PROBLEM TO SOLVE:
Every line of the listing below needs to be reproduced exactly.

── DATA IN THIS EXERCISE

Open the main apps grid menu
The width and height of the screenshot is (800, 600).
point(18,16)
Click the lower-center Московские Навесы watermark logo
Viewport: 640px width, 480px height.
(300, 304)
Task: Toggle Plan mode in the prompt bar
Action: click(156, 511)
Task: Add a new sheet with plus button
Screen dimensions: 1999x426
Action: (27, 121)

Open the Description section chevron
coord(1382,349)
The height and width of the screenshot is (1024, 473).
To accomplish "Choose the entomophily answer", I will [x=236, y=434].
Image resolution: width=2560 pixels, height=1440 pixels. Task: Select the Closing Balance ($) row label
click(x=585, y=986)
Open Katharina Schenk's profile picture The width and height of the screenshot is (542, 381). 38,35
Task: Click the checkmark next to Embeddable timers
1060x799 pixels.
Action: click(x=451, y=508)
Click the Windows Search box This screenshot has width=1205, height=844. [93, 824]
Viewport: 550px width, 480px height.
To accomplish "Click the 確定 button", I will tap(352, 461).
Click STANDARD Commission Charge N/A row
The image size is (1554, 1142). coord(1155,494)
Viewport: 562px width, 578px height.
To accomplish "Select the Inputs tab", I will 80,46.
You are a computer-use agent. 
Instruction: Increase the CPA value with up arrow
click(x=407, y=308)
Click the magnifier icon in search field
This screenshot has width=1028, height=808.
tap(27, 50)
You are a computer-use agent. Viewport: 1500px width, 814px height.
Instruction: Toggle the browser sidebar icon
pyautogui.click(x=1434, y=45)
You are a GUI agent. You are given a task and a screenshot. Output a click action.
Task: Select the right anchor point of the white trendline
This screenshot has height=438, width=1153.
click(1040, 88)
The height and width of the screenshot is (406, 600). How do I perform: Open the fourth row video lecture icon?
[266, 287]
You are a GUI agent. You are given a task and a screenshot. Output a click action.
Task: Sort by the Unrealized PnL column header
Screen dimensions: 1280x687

────

ANSWER TO THIS TASK:
Open the main apps grid menu
The width and height of the screenshot is (800, 600).
point(18,16)
Click the lower-center Московские Навесы watermark logo
Viewport: 640px width, 480px height.
(300, 304)
Task: Toggle Plan mode in the prompt bar
Action: click(156, 511)
Task: Add a new sheet with plus button
Screen dimensions: 1999x426
Action: (27, 121)

Open the Description section chevron
coord(1382,349)
The height and width of the screenshot is (1024, 473).
To accomplish "Choose the entomophily answer", I will [x=236, y=434].
Image resolution: width=2560 pixels, height=1440 pixels. Task: Select the Closing Balance ($) row label
click(x=585, y=986)
Open Katharina Schenk's profile picture The width and height of the screenshot is (542, 381). 38,35
Task: Click the checkmark next to Embeddable timers
1060x799 pixels.
Action: click(x=451, y=508)
Click the Windows Search box This screenshot has width=1205, height=844. [93, 824]
Viewport: 550px width, 480px height.
To accomplish "Click the 確定 button", I will tap(352, 461).
Click STANDARD Commission Charge N/A row
The image size is (1554, 1142). coord(1155,494)
Viewport: 562px width, 578px height.
To accomplish "Select the Inputs tab", I will 80,46.
You are a computer-use agent. 
Instruction: Increase the CPA value with up arrow
click(x=407, y=308)
Click the magnifier icon in search field
This screenshot has width=1028, height=808.
tap(27, 50)
You are a computer-use agent. Viewport: 1500px width, 814px height.
Instruction: Toggle the browser sidebar icon
pyautogui.click(x=1434, y=45)
You are a GUI agent. You are given a task and a screenshot. Output a click action.
Task: Select the right anchor point of the white trendline
This screenshot has height=438, width=1153.
click(1040, 88)
The height and width of the screenshot is (406, 600). How do I perform: Open the fourth row video lecture icon?
[266, 287]
You are a GUI agent. You are given a task and a screenshot. Output a click action.
Task: Sort by the Unrealized PnL column header
Screen dimensions: 1280x687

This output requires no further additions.